Robert Merrihew Adams  (born September 8, 1937) is an American analytic philosopher, specializing in metaphysics, philosophy of religion, ethics, and the history of early modern philosophy.

Life and career 
Adams was born on September 8, 1937, in Philadelphia, Pennsylvania. He taught for many years at the University of California, Los Angeles, before moving to Yale University in the early 1990s as the Clark Professor of Moral Philosophy and Metaphysics. As chairman, he helped revive the philosophy department after its near-collapse due to personal and scholarly conflicts between analytical and Continental philosophers. Adams retired from Yale in 2004 and taught part-time at the University of Oxford in England, where he was a senior research fellow of Mansfield College.

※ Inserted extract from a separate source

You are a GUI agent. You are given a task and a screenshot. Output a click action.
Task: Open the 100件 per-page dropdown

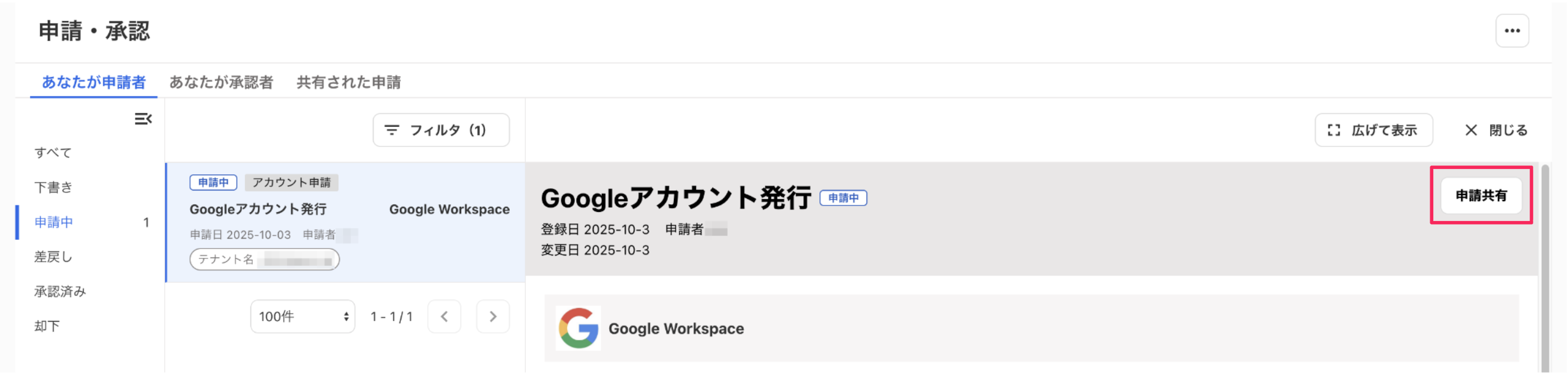(302, 316)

In 2009 he became a Distinguished Research Professor of Philosophy at the University of North Carolina at Chapel Hill.

Adams's late wife, Marilyn McCord Adams, was also a philosopher, working on medieval philosophy and the philosophy of religion and was the Regius Professor of Divinity at Christ Church, Oxford. In 2013 both became visiting research professors at Rutgers University, in conjunction with the founding of the Rutgers Center for the Philosophy of Religion.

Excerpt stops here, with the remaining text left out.